== THE INPUT ==
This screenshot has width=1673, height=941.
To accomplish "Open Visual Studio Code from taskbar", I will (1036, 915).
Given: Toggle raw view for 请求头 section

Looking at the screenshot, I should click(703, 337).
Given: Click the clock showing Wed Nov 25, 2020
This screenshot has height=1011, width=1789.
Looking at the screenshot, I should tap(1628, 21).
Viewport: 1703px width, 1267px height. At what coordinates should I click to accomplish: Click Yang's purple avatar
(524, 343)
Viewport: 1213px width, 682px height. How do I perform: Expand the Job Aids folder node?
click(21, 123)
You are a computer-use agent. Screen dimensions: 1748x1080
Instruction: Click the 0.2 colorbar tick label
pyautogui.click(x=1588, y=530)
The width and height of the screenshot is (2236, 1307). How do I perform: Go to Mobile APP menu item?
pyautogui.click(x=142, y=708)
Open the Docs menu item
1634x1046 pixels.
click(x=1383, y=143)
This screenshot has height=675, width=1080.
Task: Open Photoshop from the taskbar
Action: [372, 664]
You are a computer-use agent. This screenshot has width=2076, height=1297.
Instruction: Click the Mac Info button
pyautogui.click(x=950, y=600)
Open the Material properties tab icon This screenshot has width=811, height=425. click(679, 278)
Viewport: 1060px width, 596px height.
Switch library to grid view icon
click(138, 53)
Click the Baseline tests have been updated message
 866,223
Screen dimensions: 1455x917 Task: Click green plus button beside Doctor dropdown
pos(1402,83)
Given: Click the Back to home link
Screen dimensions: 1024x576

== EXERCISE AIM ==
Set down exactly the line that holds "Open the Material" and all lines after it to the end of the data.

== ANSWER BELOW ==
Open the Material properties tab icon This screenshot has width=811, height=425. click(679, 278)
Viewport: 1060px width, 596px height.
Switch library to grid view icon
click(138, 53)
Click the Baseline tests have been updated message
 866,223
Screen dimensions: 1455x917 Task: Click green plus button beside Doctor dropdown
pos(1402,83)
Given: Click the Back to home link
Screen dimensions: 1024x576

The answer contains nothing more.